To use Optuna, you need to define an objective function to optimize and specify the set of hyperparameters to fine-tune. You can accomplish this using the TarNetHyperparameterTuner` class. This class is a wrapper around the Optuna framework and provides a simple interface for defining both the objective function and the hyperparameters.

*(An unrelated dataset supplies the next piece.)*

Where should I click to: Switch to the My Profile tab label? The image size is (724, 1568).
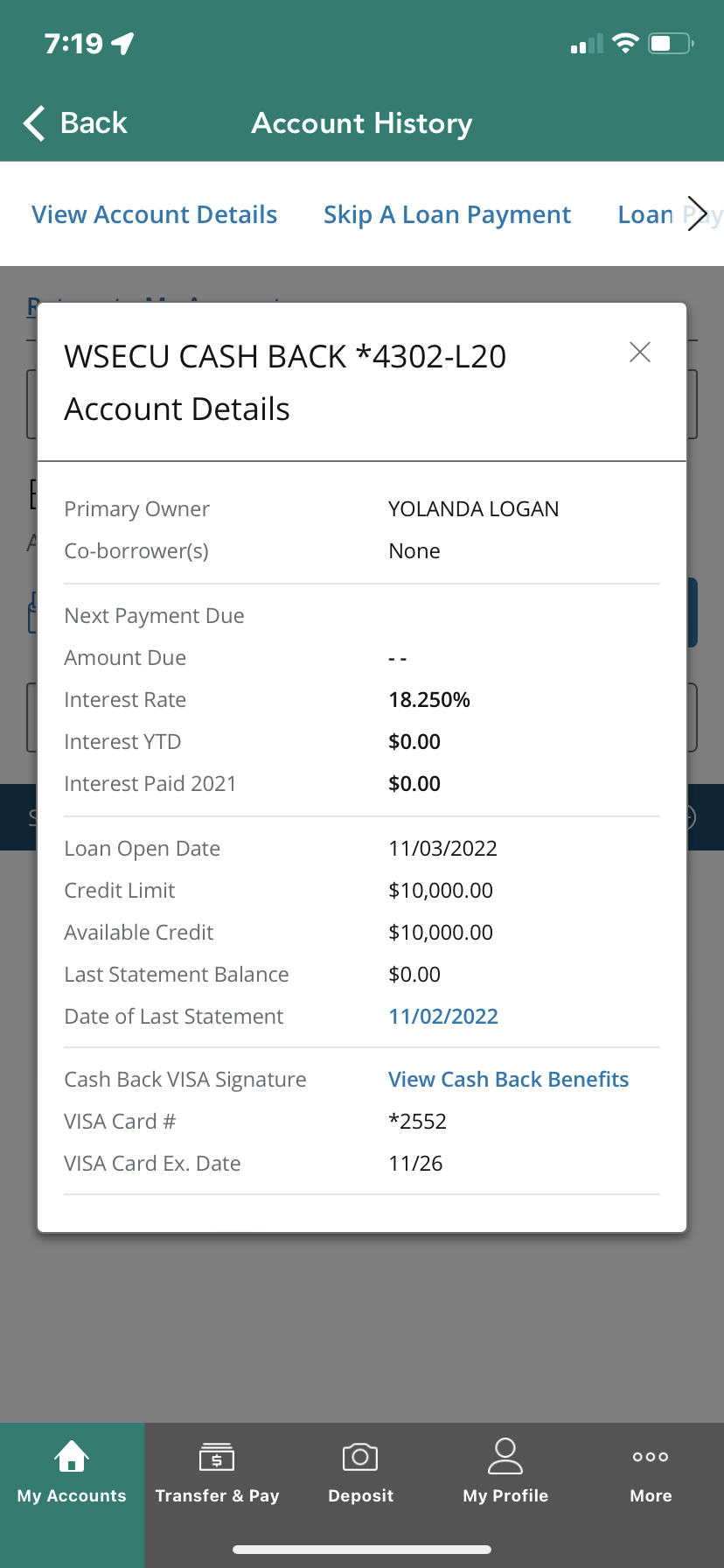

The following example demonstrates how to use the TarNetHyperparameterTuner class:

from gpi_pack.TarNet import TarNetHyperparameterTuner
import optuna

# Load data and set hyperparameters
obj = TarNetHyperparameterTuner(
    # Data
    T = df['TreatmentVar'].values,
    Y = df['OutcomeVar'].values,
    R = hidden_states,

    # Hyperparameters
    epoch = ["100", "200"], #try either 100 epochs or 200 epochs
    learning_rate = [1e-4, 1e-5], #draw learning rate in the range (1e-4, 1e-5)
    dropout = [0.1, 0.2], #draw dropout rate in the range (1e-4, 1e-5)

    # Outcome model architecture:
    # [100, 1] means that the deconfounder is passed to the intermediate layer with size 100,
    # and then it passes to the output layer with size 1.
    architecture_y = ["[200, 1]", "[100,1]"], #either [200, 1] or [100, 1] (size of layers)

    #Deconfounder model architecture:
    # [1024] means that the input (hidden states) is passed to the intermediate layer with size 1024.
    # The size of last layer (last number in the list) corresponds to the dimension of the deconfounder.
    architecture_z = ["[1024]", "[2048]"] #either [1024] or [2048]
)

# Hyperparameter tuning with Optuna
study = optuna.create_study(direction='minimize')
study.optimize(obj.objective, n_trials=100) #runs 100 trials to seek the best hyperparameter

#Print the best hyperparameters
print("Best hyperparameters: ", study.best_params)

List of Hyperparameters

The following table lists the hyperparameters that can be tuned using the TarNetHyperparameterTuner class:

Parameter Name

Description

Tuner Input Example

epoch

Number of epochs (pick up the best one from the list)

epoch = ["100", "200"]

learning_rate

Range of learning rate (uniformly draw the best ones from the range)

learning_rate = [1e-4, 1e-5]

dropout

Range of dropout (uniformly draw the best ones from the range)

dropout = [0.1, 0.2]

step_size

List of step sizes for learning rate scheduler

step_size = [100, 200]

architecture_y

List of architectures for outcome models (pick up the best one from the list)

architecture_y = ["[256, 128, 1]", "[128, 64, 1]"]

architecture_z

List of architectures for deconfoudner (pick up the best one from the list)

architecture_z = ["[2048]", "[4096, 2048]"]

bn

List of batch normalization options (pick up the best one from the list)

bn = [True, False]

patience

The number of epochs to wait for improvement before stopping training

patience_max = 20, patience_min = 10